Assignment: Show every line from the entries that follow which holds the word "computer".

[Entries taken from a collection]

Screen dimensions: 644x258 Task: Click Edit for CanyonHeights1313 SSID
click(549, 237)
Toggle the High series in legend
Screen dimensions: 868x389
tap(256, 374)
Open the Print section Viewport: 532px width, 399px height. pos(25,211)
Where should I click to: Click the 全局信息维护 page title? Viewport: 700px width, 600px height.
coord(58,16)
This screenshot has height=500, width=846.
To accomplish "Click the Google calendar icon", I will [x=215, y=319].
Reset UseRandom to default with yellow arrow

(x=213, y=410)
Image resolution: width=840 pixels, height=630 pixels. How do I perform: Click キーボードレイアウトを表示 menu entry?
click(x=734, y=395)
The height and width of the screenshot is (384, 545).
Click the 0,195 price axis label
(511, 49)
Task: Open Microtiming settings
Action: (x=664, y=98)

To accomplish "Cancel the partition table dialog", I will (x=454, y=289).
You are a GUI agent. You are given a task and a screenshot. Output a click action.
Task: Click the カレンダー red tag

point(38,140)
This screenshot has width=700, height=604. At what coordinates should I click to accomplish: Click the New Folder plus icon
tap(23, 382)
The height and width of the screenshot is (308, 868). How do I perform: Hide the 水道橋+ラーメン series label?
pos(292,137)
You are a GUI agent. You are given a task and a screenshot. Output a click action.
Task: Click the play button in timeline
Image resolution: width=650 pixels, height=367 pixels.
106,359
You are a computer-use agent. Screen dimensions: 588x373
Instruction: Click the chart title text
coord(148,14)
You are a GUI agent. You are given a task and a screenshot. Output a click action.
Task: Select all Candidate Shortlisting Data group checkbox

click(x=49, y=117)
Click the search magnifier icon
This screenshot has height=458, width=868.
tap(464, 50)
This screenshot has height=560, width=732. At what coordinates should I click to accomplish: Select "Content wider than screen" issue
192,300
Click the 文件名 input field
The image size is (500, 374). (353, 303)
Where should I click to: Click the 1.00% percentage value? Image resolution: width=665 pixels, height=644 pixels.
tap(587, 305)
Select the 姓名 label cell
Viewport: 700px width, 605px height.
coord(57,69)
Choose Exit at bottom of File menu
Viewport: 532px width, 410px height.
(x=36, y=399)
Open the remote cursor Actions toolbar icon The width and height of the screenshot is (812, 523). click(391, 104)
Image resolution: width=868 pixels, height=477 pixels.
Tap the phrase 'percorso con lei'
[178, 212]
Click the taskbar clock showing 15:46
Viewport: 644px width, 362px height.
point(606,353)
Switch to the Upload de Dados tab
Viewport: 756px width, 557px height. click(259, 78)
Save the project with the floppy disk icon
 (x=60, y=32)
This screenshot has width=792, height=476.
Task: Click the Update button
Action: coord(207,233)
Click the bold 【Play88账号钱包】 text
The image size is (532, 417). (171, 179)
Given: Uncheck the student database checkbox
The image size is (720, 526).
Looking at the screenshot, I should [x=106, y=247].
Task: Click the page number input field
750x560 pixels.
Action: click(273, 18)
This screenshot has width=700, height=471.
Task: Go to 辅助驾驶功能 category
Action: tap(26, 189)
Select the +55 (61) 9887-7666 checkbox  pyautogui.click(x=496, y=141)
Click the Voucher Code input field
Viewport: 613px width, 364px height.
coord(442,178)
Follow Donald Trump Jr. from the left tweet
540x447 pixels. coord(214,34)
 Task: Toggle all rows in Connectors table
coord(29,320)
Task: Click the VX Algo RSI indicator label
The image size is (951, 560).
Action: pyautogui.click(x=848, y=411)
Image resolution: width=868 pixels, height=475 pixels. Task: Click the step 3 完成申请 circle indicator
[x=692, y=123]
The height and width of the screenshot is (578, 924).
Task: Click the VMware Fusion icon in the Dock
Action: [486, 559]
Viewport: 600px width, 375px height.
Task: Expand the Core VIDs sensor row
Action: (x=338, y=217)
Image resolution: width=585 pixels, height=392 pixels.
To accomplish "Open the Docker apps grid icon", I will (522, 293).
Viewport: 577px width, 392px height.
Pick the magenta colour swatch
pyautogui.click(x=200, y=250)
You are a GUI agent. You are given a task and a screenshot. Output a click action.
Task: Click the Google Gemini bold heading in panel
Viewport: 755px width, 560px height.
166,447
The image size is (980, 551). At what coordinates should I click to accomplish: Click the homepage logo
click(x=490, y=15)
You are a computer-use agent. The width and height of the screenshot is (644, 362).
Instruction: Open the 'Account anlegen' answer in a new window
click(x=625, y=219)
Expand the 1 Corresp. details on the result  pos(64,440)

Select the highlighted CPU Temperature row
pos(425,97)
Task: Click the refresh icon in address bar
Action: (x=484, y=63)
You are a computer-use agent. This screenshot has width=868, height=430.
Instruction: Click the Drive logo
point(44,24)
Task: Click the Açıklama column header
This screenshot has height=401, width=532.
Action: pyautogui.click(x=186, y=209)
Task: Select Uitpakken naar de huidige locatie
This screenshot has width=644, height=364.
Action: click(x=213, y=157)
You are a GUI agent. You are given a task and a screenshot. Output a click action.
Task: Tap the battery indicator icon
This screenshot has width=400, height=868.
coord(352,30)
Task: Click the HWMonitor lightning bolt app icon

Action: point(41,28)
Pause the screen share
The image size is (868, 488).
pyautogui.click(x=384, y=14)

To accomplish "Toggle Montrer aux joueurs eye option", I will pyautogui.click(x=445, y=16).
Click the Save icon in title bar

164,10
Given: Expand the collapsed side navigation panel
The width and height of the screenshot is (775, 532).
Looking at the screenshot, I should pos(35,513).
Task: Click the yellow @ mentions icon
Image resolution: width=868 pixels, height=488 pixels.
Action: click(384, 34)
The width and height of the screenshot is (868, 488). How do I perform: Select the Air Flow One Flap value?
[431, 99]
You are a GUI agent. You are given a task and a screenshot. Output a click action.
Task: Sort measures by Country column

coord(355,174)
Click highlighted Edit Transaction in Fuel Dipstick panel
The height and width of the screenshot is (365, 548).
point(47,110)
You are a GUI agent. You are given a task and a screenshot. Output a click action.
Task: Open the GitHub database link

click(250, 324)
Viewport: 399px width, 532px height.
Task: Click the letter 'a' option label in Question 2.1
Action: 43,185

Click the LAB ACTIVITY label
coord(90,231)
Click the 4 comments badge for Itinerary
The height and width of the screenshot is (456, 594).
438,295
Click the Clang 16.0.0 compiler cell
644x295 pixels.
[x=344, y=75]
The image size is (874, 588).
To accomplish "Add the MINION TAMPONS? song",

Written response:
You are a computer-use agent. Screen dimensions: 588x373
You are a computer-use agent. The width and height of the screenshot is (644, 362).
You are a computer-use agent. This screenshot has width=868, height=430.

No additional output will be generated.